Problem requirements - In the records below, print each line exactly and leave every image out.

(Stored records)
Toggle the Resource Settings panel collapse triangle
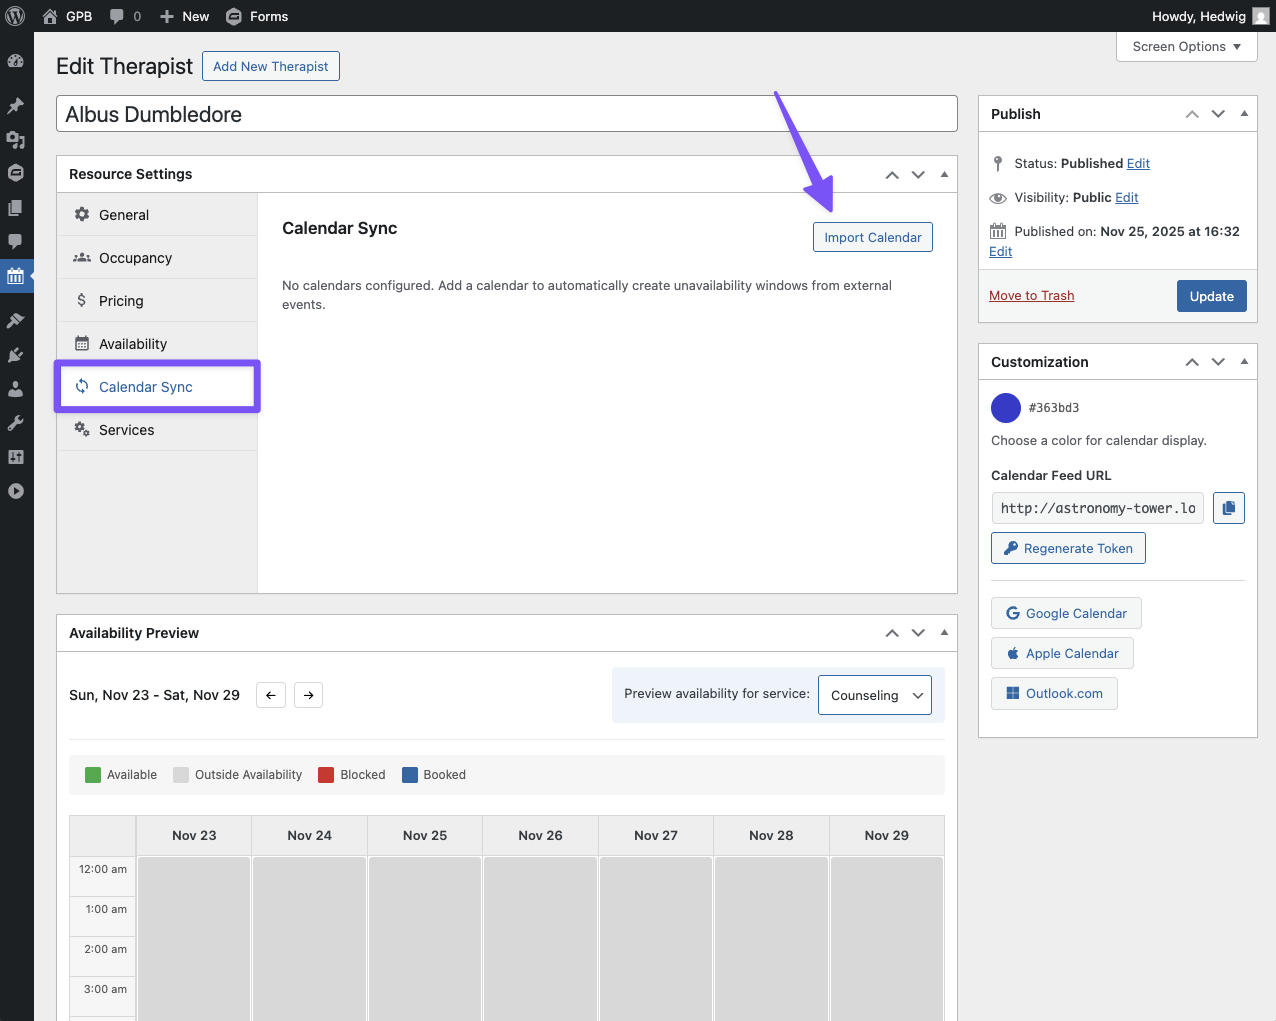 point(944,174)
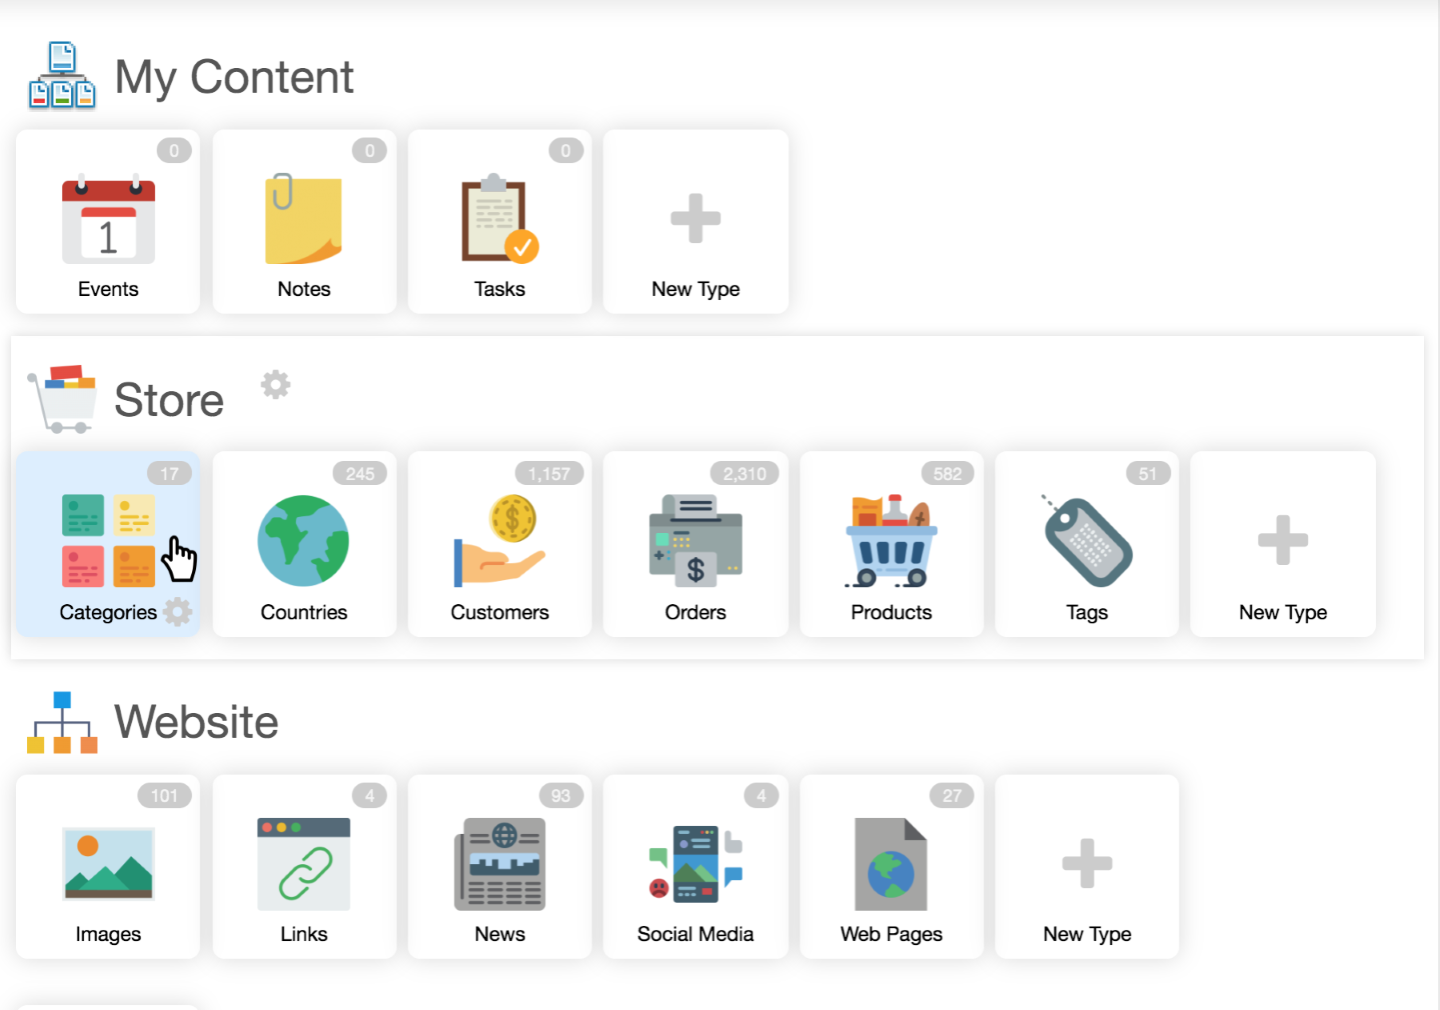The image size is (1440, 1010).
Task: Add New Type in My Content
Action: coord(695,222)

Output -
Toggle the Resource Settings panel collapse triangle
 point(944,174)
The image size is (1440, 1010).
Task: Add New Type in My Content
Action: coord(695,222)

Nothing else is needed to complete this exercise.